- [THE INPUT]:
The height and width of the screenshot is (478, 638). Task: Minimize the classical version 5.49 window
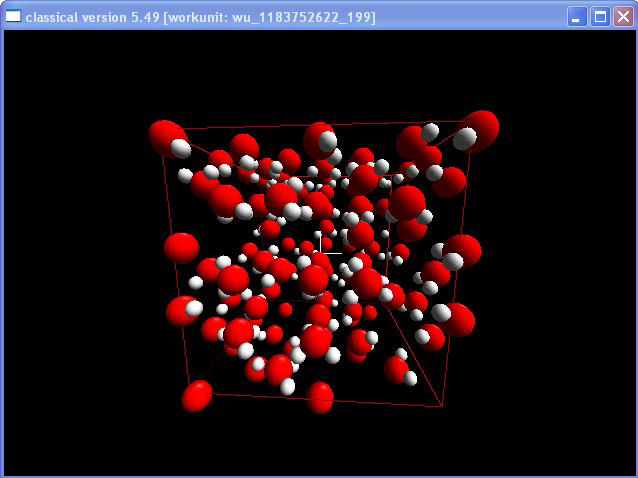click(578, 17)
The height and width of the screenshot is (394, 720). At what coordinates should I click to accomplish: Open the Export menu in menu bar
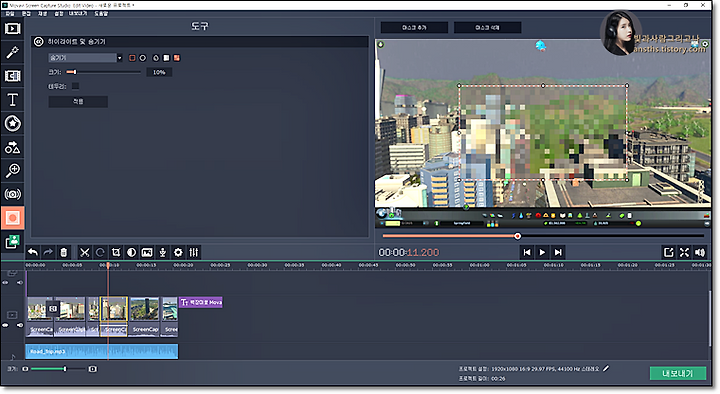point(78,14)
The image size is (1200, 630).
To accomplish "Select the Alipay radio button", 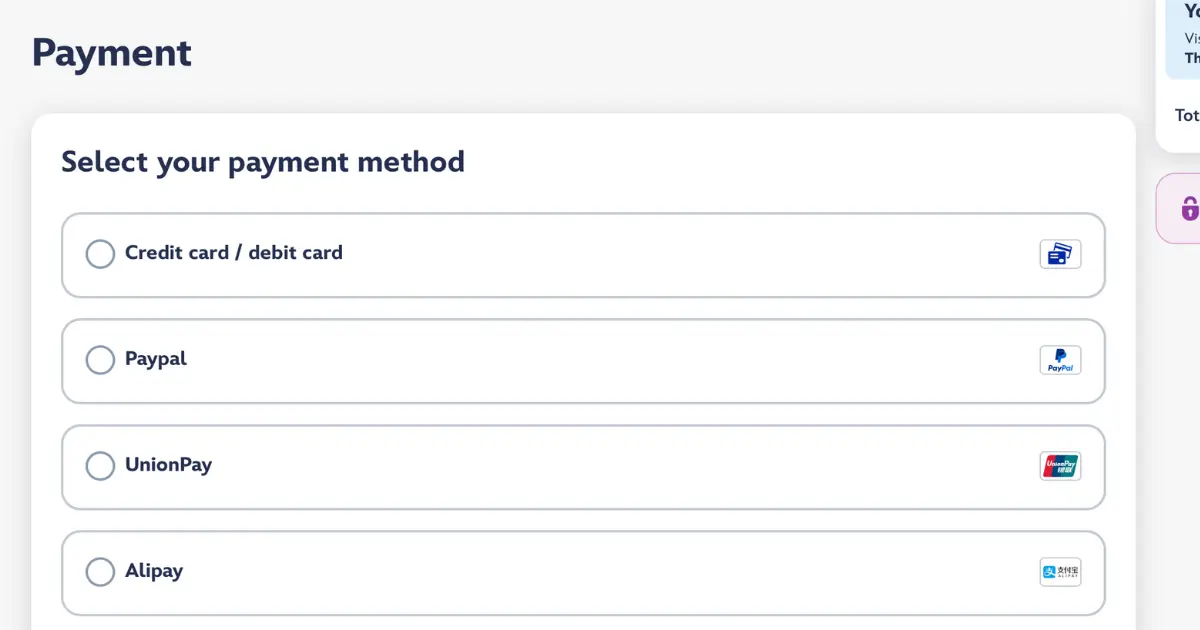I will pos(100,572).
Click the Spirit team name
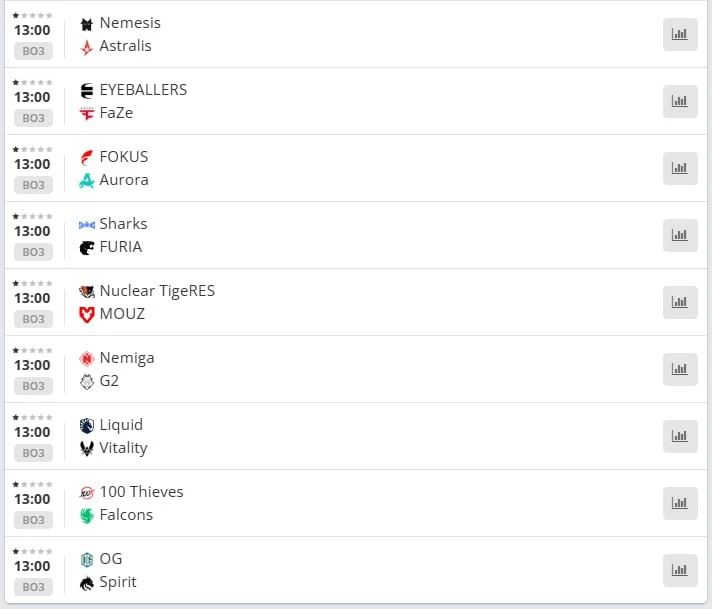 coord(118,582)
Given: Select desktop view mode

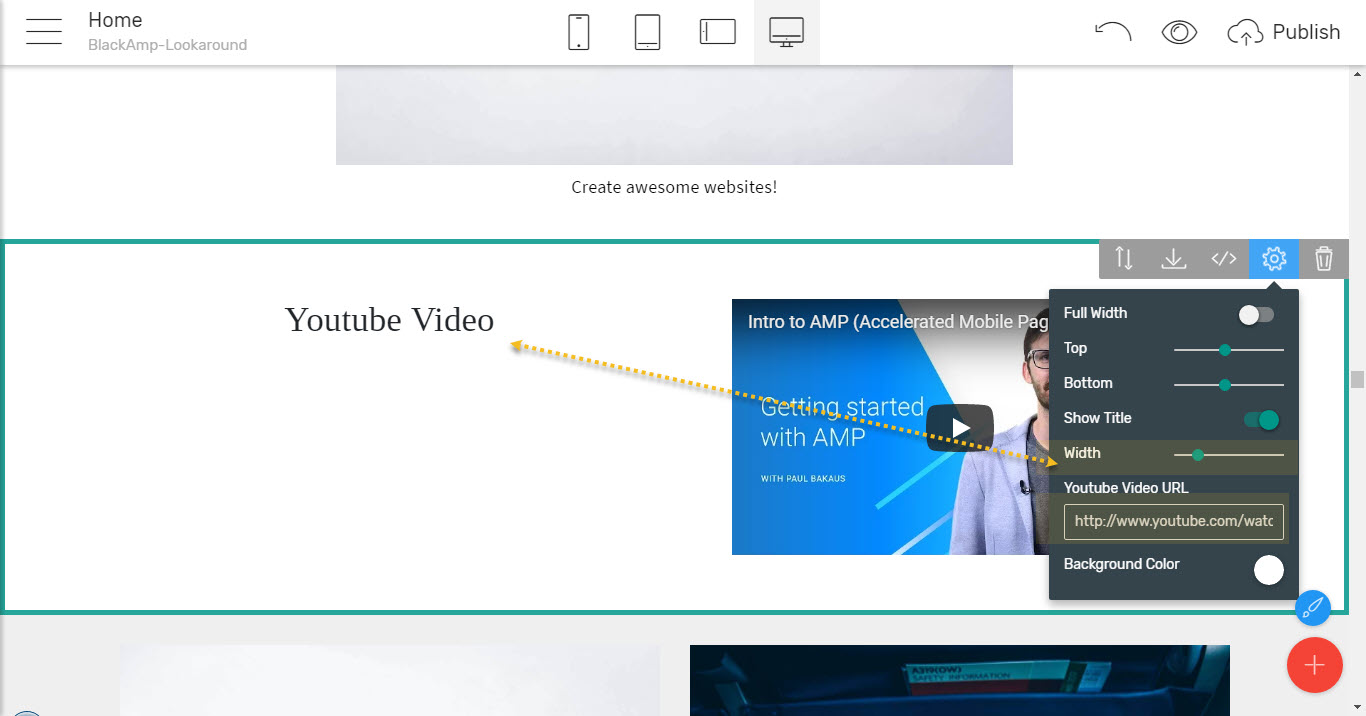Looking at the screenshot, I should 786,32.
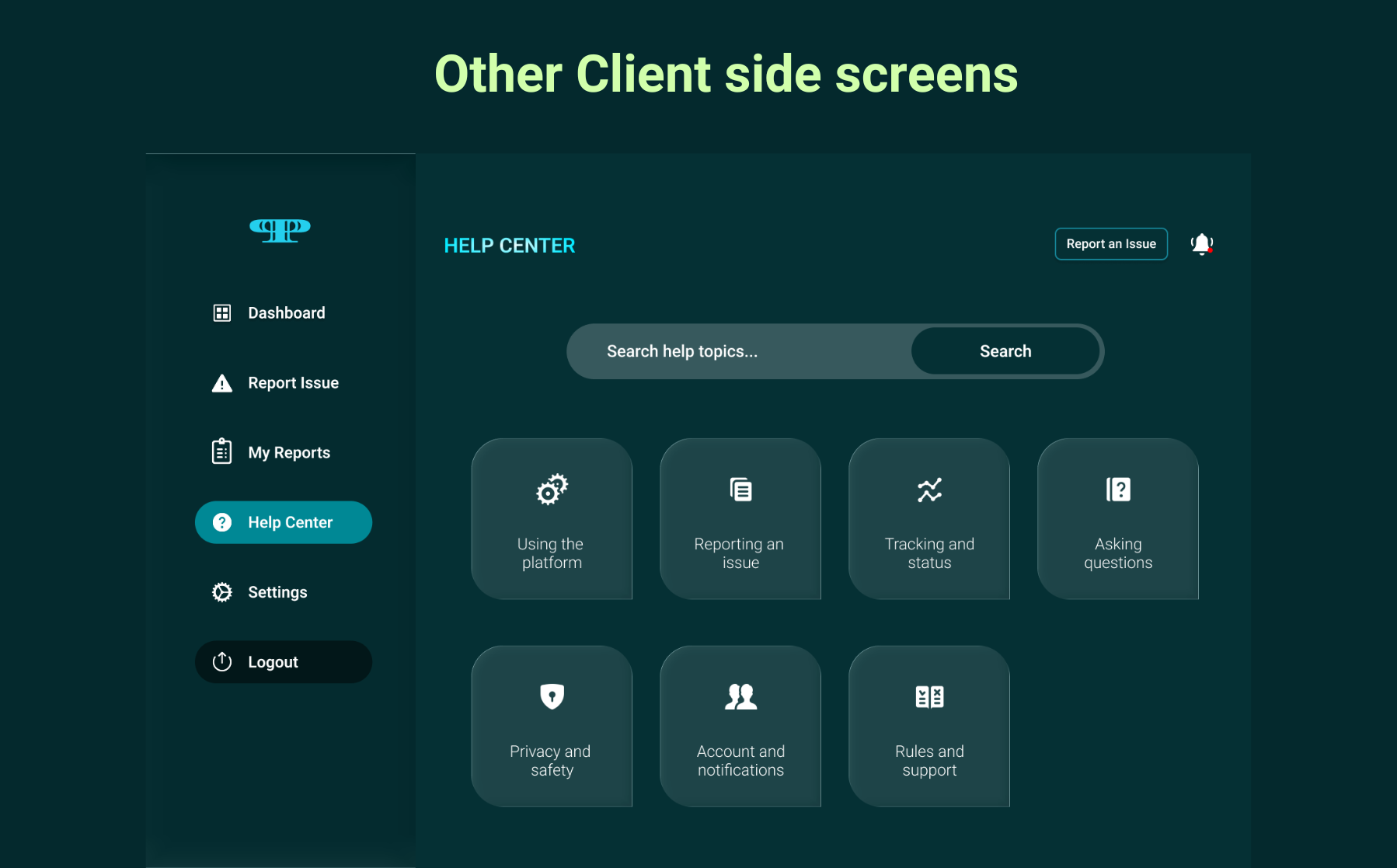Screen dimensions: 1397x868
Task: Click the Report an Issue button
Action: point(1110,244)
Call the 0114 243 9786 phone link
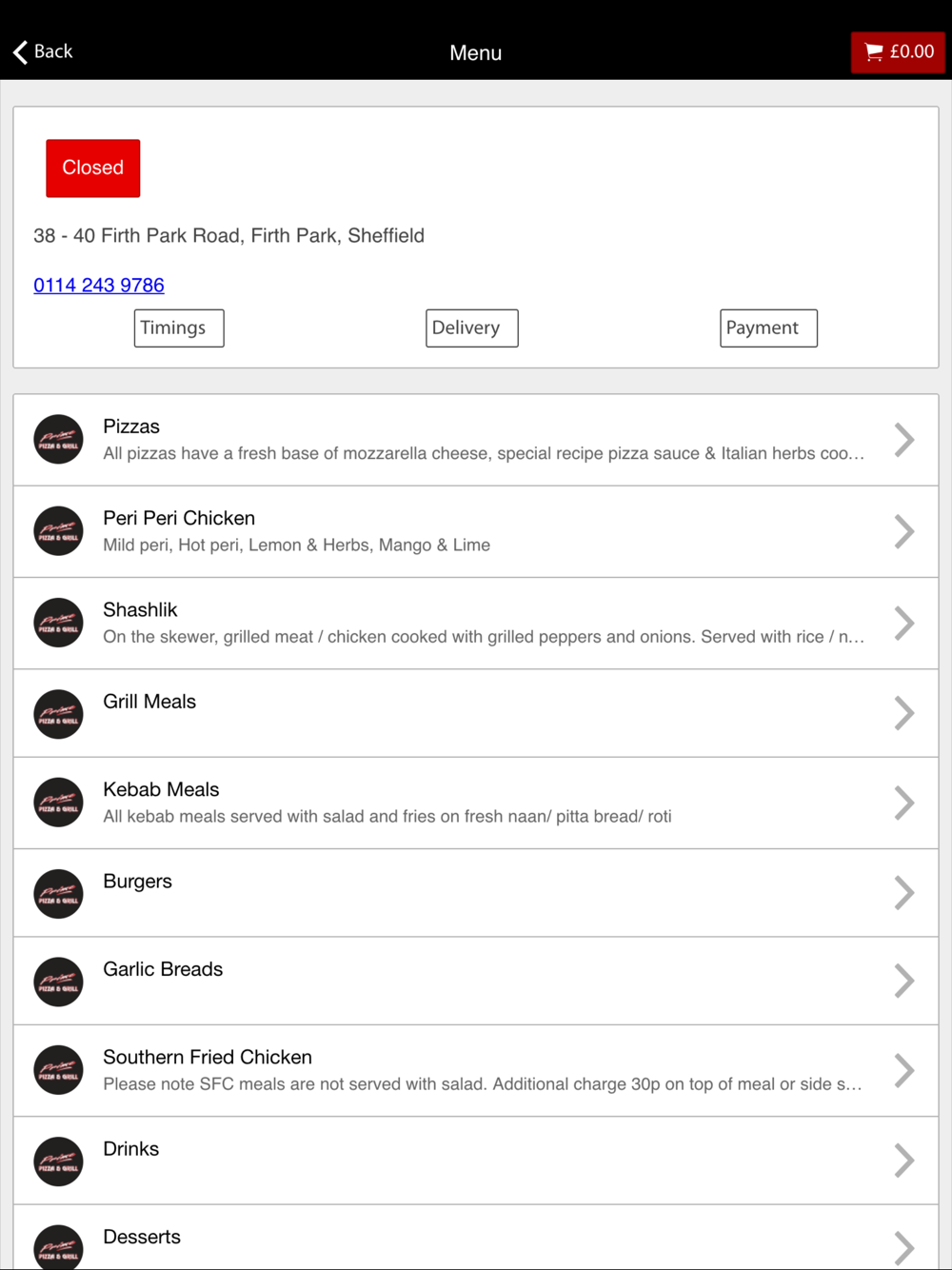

- [WORK TASK]:
Nothing but the lines from the one containing "Given: Select desktop view mode" through the last line of the records above should appear, each repeated exactly, with no pictures.

- [WRITTEN ANSWER]:
Given: Select desktop view mode

Looking at the screenshot, I should 786,32.
Screen dimensions: 1397x868
Task: Click the Report an Issue button
Action: point(1110,244)
Call the 0114 243 9786 phone link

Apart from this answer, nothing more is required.